Mentre sono sempre più evidenti i ruoli economici e sociali che le città svolgono nel trainare lo sviluppo e nel guidare le trasformazioni tecnologiche, in tutte le ipotesi in campo in materia di assetti istituzionali si ripropone una visione parziale, priva di ogni organicità e sempre centrata su un ruolo ipertrofico delle Regioni". E' quanto affermano, in una nota, i segretari generali Cgil di Milano, Roma e Napoli, Massimo Bonini, Michele Azzola e Walter Schiavella.
"Ciò - prosegue la nota - oltre al rischio che abbiamo con forza denunciato di mettere a repentaglio l’unicità del Paese e l’universalità effettiva nella fruizione di fondamentali diritti costituzionali, ne presenta un altro, altrettanto pericoloso, quello di una visione centralistica del ruolo regionale senza alcun spazio per i Governi di prossimità".
" Fra questi governi di prossimità, in particolare - precisano Bonini, Azzola e Schiavella - va invece assolutamente riempito il vuoto che riguarda le Città Metropolitane, ridefinendo in primo luogo lo stesso concetto di Città Metropolitana in termini coerenti alla loro effettiva struttura e dimensione e quindi limitandone l’individuazione alle sole realtà di Milano, Roma e Napoli.
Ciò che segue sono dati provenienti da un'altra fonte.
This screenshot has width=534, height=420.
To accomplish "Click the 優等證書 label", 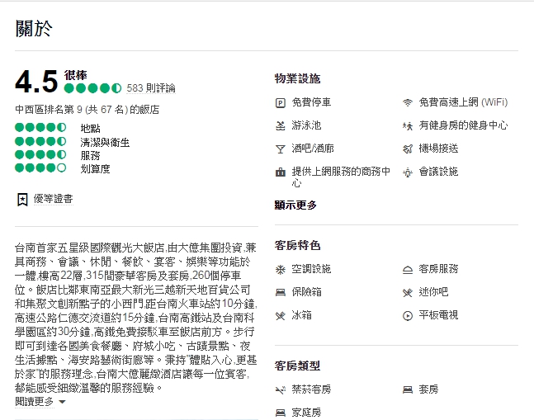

Pur nella loro diversità queste città hanno infatti specifiche esigenze di governo nel quadro di un organico e compiuto disegno di assetto istituzionale".
"E’ infatti nelle città - aggiungono i tre segretari generali - che, più che altrove, si manifestano con più evidenza i problemi derivanti dalle trasformazioni economiche, sociali e tecnologiche generando sia diseguaglianze sempre crescenti e da colmare, sia opportunità che, per essere colte, hanno bisogno di adeguati livelli di governo e di partecipazione democratica".
"Questa esigenza, colta anche recentemente da una apprezzabile presa di posizione dei sindaci Metropolitani di Milano, Roma e Napoli - concludono Bonini, Azzola e Schiavella - deve quindi vivere nell’attuale dibattito politico – istituzionale ma deve orientare anche la nostra riflessione politico – organizzativa affinchè le sfide di una nuova rafforzata e più incisiva rappresentanza sociale che i contesti urbani pongono al sindacato, sia raccolta e vinta".